The Inference Pipeline
┌─────────────────────────────────────────────────────────────┐
│ 1. MODEL LOADING │
│ Load weights from disk → GPU memory (or unified memory) │
│ Allocate KV cache buffers │
│ Initialize framework state │
└─────────────────────────────────────────────────────────────┘
│
▼
┌─────────────────────────────────────────────────────────────┐
│ 2. PREFILL PHASE │
│ Process entire input prompt │
│ Build initial KV cache │
│ Compute-bound (matrix multiplications) │
│ Latency: "time to first token" │
└─────────────────────────────────────────────────────────────┘
│
▼
┌─────────────────────────────────────────────────────────────┐
│ 3. DECODE PHASE │
│ Generate tokens one at a time │
│ Update KV cache each step │
│ Memory-bandwidth-bound │
│ Speed: "tokens per second" │
└─────────────────────────────────────────────────────────────┘
│
▼
Response complete
Memory Layout
GPU/Unified Memory:
┌────────────────────────────────────────────────┐
│ │
│ ┌──────────────────────────────────────────┐ │
│ │ Model Weights (static) │ │
│ │ 35GB for 70B Q4, loaded once │ │
│ └──────────────────────────────────────────┘ │
│ │
│ ┌──────────────────────────────────────────┐ │
│ │ KV Cache (dynamic) │ │
│ │ Grows with context length │ │
│ │ ~1GB per 4K tokens for 70B │ │
│ └──────────────────────────────────────────┘ │
│ │
│ ┌──────────────────────────────────────────┐ │
│ │ Activations & Working Memory │ │
│ │ ~1-2GB overhead │ │
│ └──────────────────────────────────────────┘ │
│ │
└────────────────────────────────────────────────┘
Key Concepts
Fitting Models in Memory
A model "fits" when weights + KV cache + overhead ≤ available memory.
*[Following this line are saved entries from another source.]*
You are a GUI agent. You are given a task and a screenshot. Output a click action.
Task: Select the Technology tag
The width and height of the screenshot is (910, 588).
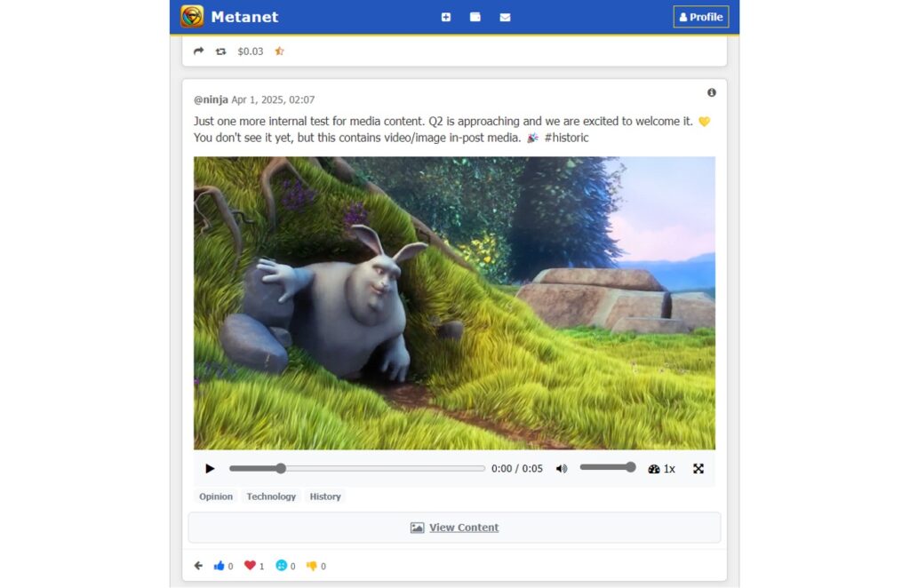tap(271, 497)
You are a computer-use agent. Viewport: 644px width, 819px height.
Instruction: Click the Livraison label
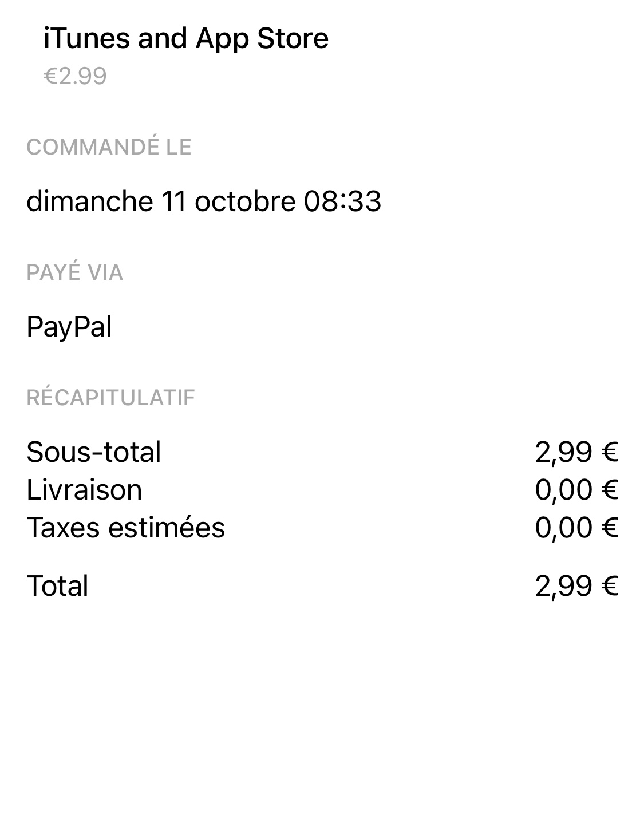[x=84, y=490]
| Scenario | Result | Performance |
|---|---|---|
| Fully fits in VRAM | Best case | Maximum speed |
| Weights fit, KV cache spills | Usable | Slower at long context |
| Partial offload to RAM | Works | 5-10× slower |
| Doesn't fit anywhere | Fails | — |
RAM Offloading
When models don't fully fit, some layers can run from system RAM:
- Each offloaded layer adds latency (RAM is 10-20× slower than VRAM)
- Configure with
-nglin llama.cpp (layers on GPU) - Usable for experimentation, not ideal for production
Multi-GPU Sharding
Split model across multiple GPUs for larger models:
- Tensor parallelism: Split layers horizontally (requires fast interconnect)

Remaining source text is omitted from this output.